Murió su madre y no pudo decirle adiós. Mi amiga ni siquiera pudo ir a su entierro. El asunto de los papeles fue una barrera más fuerte que el acero. El cáncer avisa pero no programa y ella pensó que quizás había tiempo para viajar, en cuestión de meses, cuando por algún milagro se resolviera el asunto de la visa. Pero el desenlace llegó antes y por teléfono la familia le aconsejó que no valía la pena tomar el riesgo de perder los trámites por un viaje que ya salía retrasado. Ahora solo le queda llorar para regar sus recuerdos. Tiene razón mi amigo Julio Tupac Cabello: los cementerios del exilio están en el corazón.

Tengo otro amigo que si llegó a tiempo. Le avisaron de madrugada, pero con los papeles en regla y una tarjeta de crédito pudo aterrizar un par de horas antes de que su hermano emprendiera el último viaje. Dicen que hay quienes extienden la agonía hasta ver ciertas caras a través de la niebla de la morfina. Despedirse es a veces la única esperanza.

Hubo una época cuando el emigrante subía al vapor con ánimo definitivo y unas cuantas fotos en la maleta. Si alguno de los que quedaban atrás se enfermaba, o moría de golpe, ahí estaban las imágenes. Con suerte una llamada traía la noticia, en el peor de los casos un telegrama. Sea como fuere, los funerales se hacían en la ermita del pecho. Hoy en día el mundo es más pequeño. Millones suben al avión con los ojos aguados, y no por los que dejan atrás, sino por los que pierden adelante. Regresar a tiempo es un consuelo tibio, cuando se puede. Porque a veces no hay papeles, o sencillamente no hay dinero. Cuando lo que falta es tiempo al menos queda el consuelo de lo fulminante: no hay turbina que le gane la partida a un infarto.

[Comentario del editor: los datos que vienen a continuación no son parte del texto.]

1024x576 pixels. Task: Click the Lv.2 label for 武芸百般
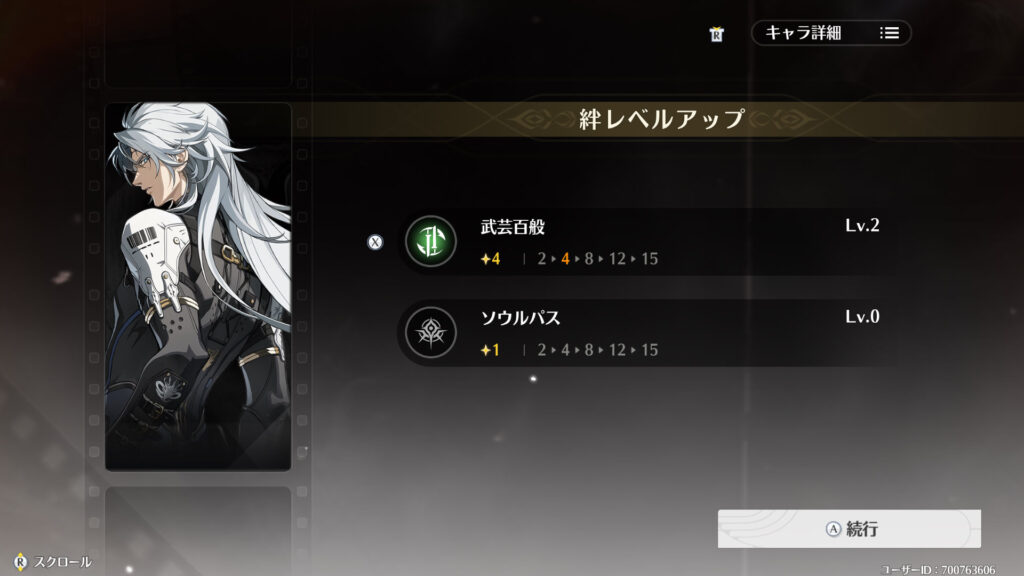862,225
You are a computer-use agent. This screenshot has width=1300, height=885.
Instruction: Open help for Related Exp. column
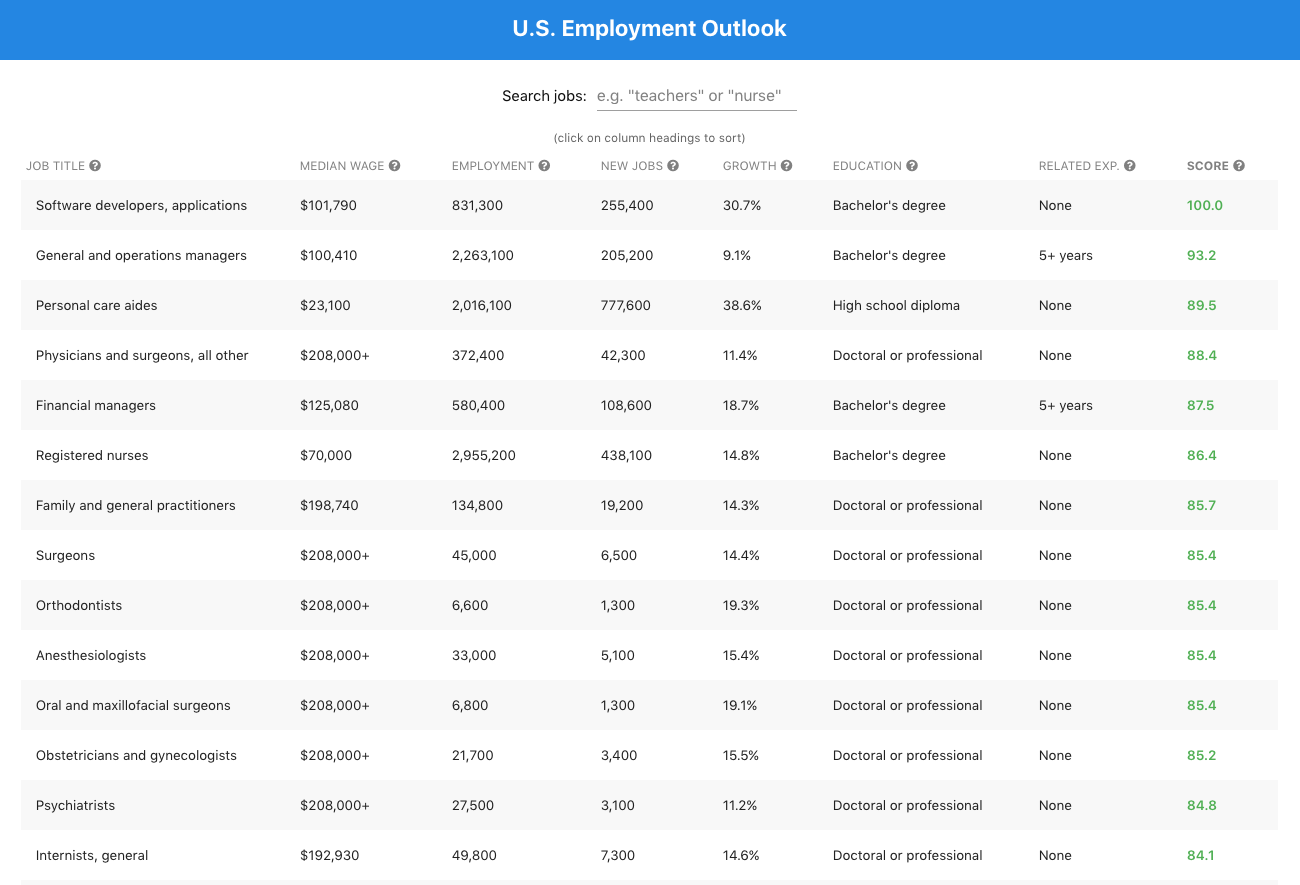1130,165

Para el inmigrante la ilusión de reunirse con sus seres queridos alivia la distancia. Pero la vida es hábito, y de pronto se amontonan los días sin que haya sido posible romper la rutina. Entonces viene la llamada a medianoche, el bolso de mano con un sweater y el pasaporte, la espera en la terminal vistiendo lentes oscuros. Quizás sea un consuelo que ningún retorno dura más de 48 horas, pero también acicatean el alma los viajes postergados, esperando un mejor momento, cuando en verdad había tiempo. Antes quien emigraba decía adiós por varios años, sino es que era para siempre. Eran otras despedidas.